Un grupo criminal especializado en el cultivo de marihuana que operaba entre las provincias de Cádiz y Sevilla, concretamente entre las localidades de Jerez de la Frontera y Lebrija, separadas apenas por 30 kilómetros de distancia, ha sido desmantelado por la Policía Nacional tras la detención de tres de sus miembros, los cuales además del tratamiento de las plantas, se encargaban de introducirlos en el mercado negro en grandes cantidades.
Tras obtener la autorización judicial pertinente, se ha procedido a la entrada y registro de un primer domicilio en Lebrija; así como en una nave situada en un polígono industrial de Jerez. En los registros han sido localizados dos completas instalaciones dirigidas al cultivo acelerado de cannabis sátiva, así como a su posterior tratamiento y manipulado para su venta.
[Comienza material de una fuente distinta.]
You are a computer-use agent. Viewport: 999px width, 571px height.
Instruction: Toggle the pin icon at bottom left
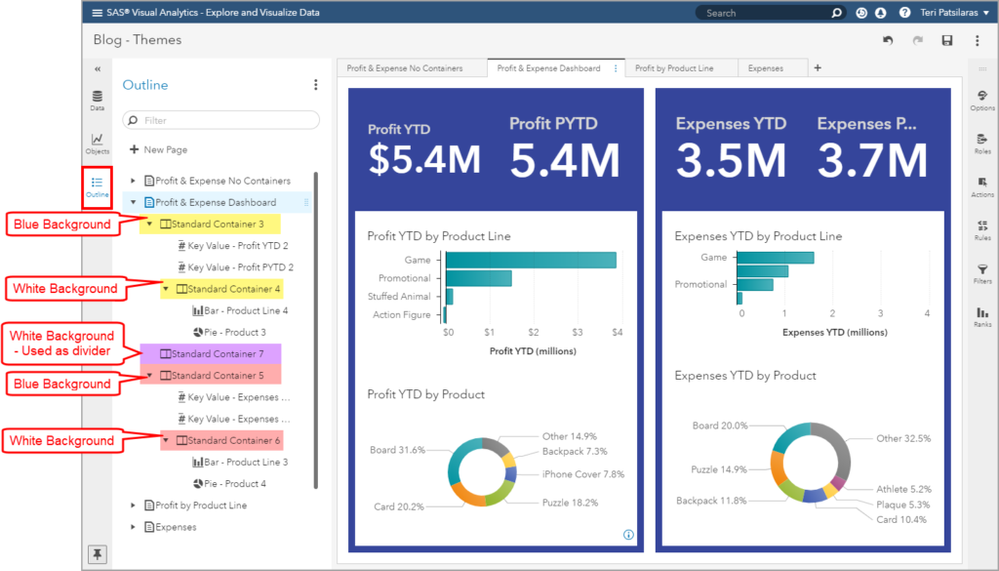98,553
En el interior los agentes han localizado 208 plantas de gran tamaño y 14,7 kilos de cogollos de esta sustancia, listos para ser introducidos en el mercado ilícito. Los agentes actuantes han desmantelado ambas instalaciones, siendo intervenidos todos sus elementos componentes, entre ellos iluminación artificial, consolas de aire acondicionado, ventiladores y balastros magnéticos.
Enganches ilegales
Las instalaciones se nutrían de corriente eléctrica de forma fraudulenta mediante enganches ilegales a la red de suministro y también ha sido incautado como objeto del delito un vehículo de alta gama utilizado por los arrestados para trasladar las sustancias.
Los tres detenidos en la operación, acusados de delitos de tráfico de drogas y defraudación de fluido eléctrico, fueron trasladados a las dependencias de la Comisaría de la Policía Nacional de Jerez donde ingresaron en el área de custodia de detenidos hasta que fueron puestos a disposición de la Autoridad Judicial.